Le modèle économique des magasins Virgin est totalement dépassé

Alors comme ça "Le modèle économique des magasins Virgin est tout sauf dépassé" nous dit Jean-Luc Bennahmias, vice-président du Mouvement Démocrate. Qu'est-ce qu'il ne faut dire comme connerie pour essayer de passer dans les média.

Honnêtement, il n'est nul besoin d'être un grand économiste pour comprendre que le concept de vente par un marchand physique de disque ou de livre[1] est forcément en perte de vitesse avec la dématérialisation des biens culturels. Les consommateurs vont au magasin pour toucher la marchandise, mais l’achète moins chers sur internet, quant il ne la télécharge pas[2].

Ce n'est pas la consommation de biens culturel qui est le plus en baisse, mais les manières de les consommer qui changent.
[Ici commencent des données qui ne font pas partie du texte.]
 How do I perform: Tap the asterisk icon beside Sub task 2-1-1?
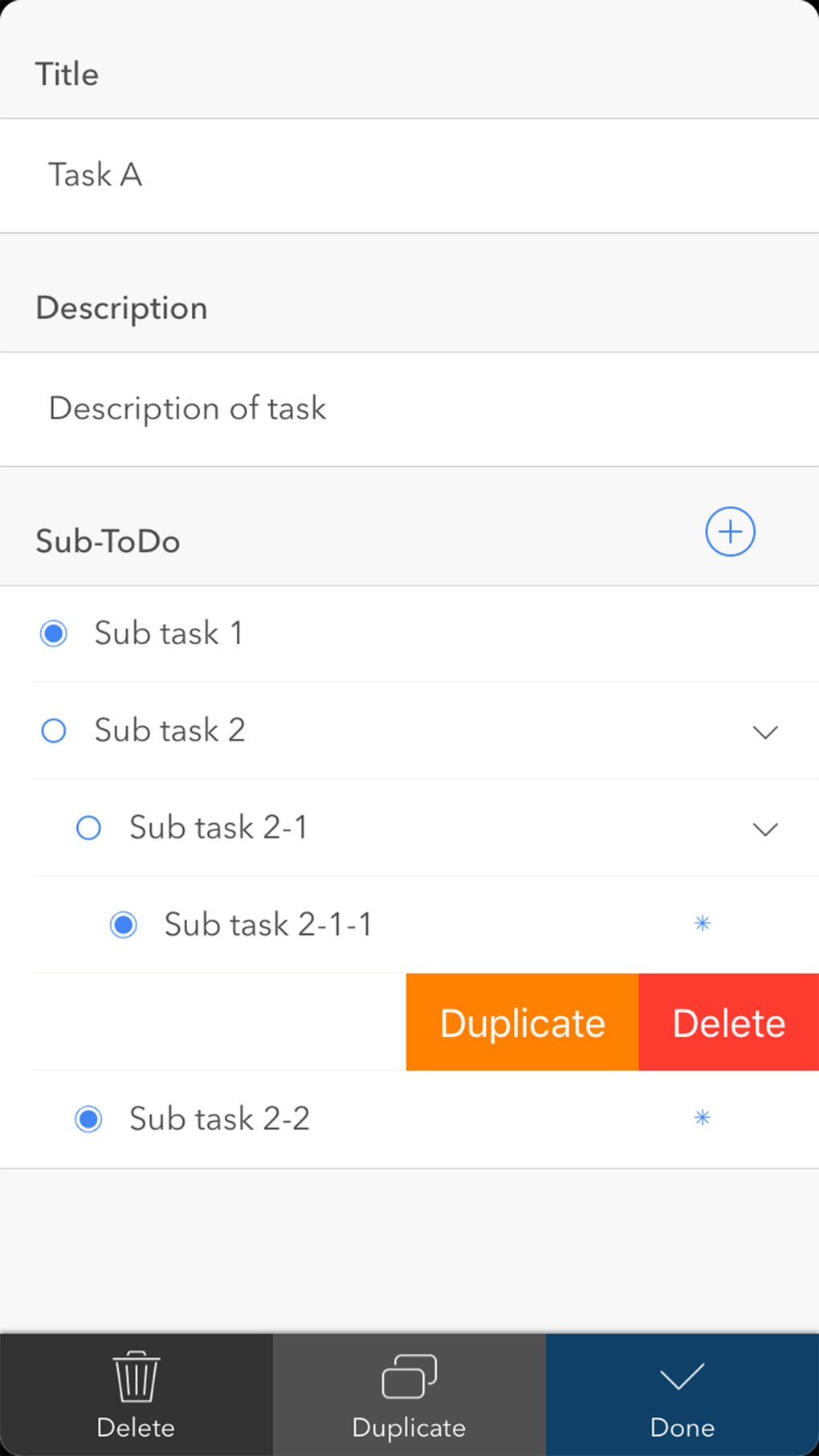(703, 924)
Et oui, les magasins comme la FNAC ou Virgin, mais aussi à Nice comme la Sorbonne, ne peuvent pas se contenter d'avoir un stock de livres ou de CD. La même chose est en train de se passer pour les marchands comme Darty ou Ubaldi qui sont également sévèrement concurrencés par Internet, leur magasins se transformant en showroom de leur site internet dans le meilleur des cas, quant ce n'est pas tout simplement en point relais pour les colis.
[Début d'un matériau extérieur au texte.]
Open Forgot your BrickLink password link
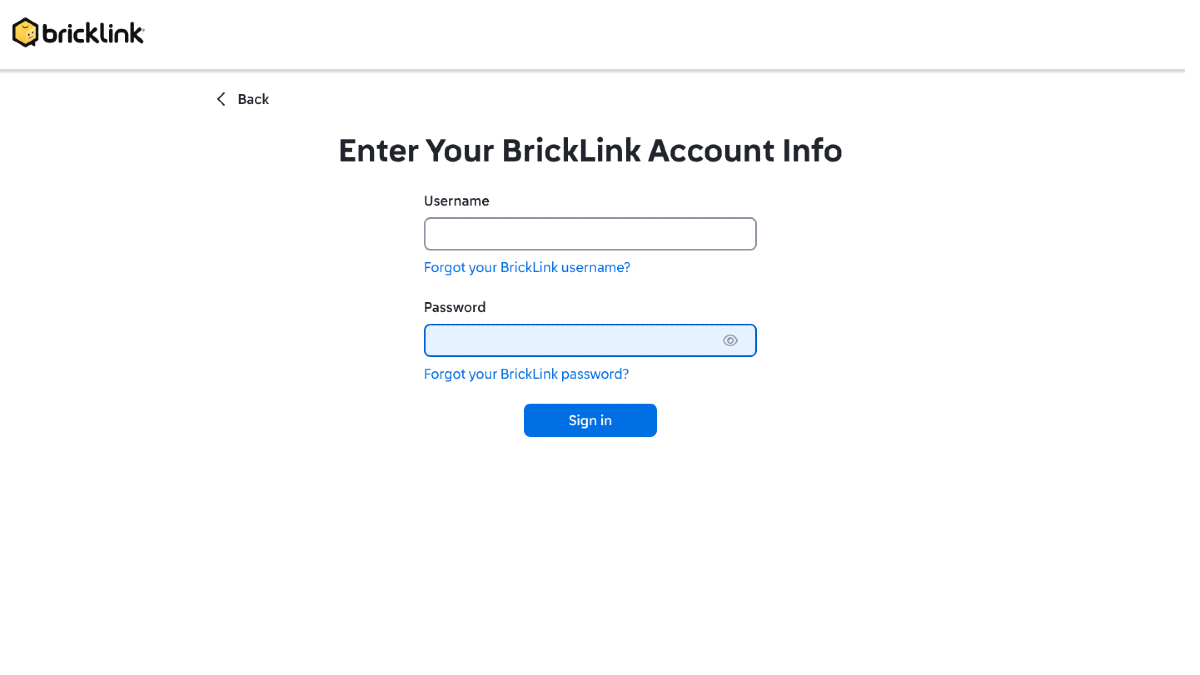This screenshot has width=1200, height=675. point(526,373)
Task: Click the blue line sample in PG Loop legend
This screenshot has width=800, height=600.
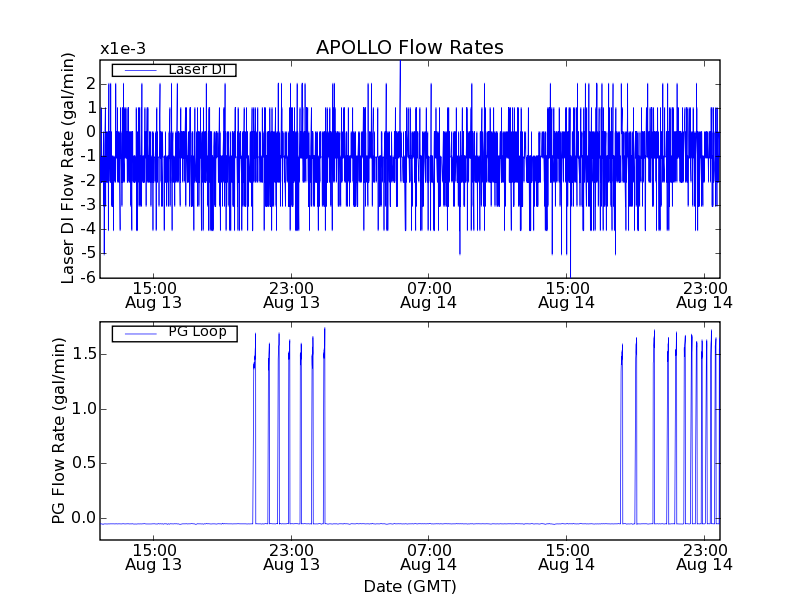Action: tap(139, 332)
Donc oui, "le modèle économique des magasins Virgin est totalement dépassé". Le secteur économique de la culture est en pleine restructuration au plus profond de ses fondamentaux, il ne suffira pas de remplacer les caissières par des caisse automatiques[3] pour s'en sortir, voir même de vendre de l'électroménager[4] pour compenser les pertes.

C'est tout une économie et un métier qu'il faut réinventer, et il est dommage que ce ne soit pas un challenge qui motive le fondateur de Virgin, lui qui a su être si inventif au début de l'aventure de son groupe.

Notes

[1] Et de beaucoup d'autres choses.

[2] Légalement ou pas d’ailleurs.

[3] Projet fumeux de Virgin parait-il pour ne pas couler...

[4] Le magasin FNAC de Nice vent des cafetières.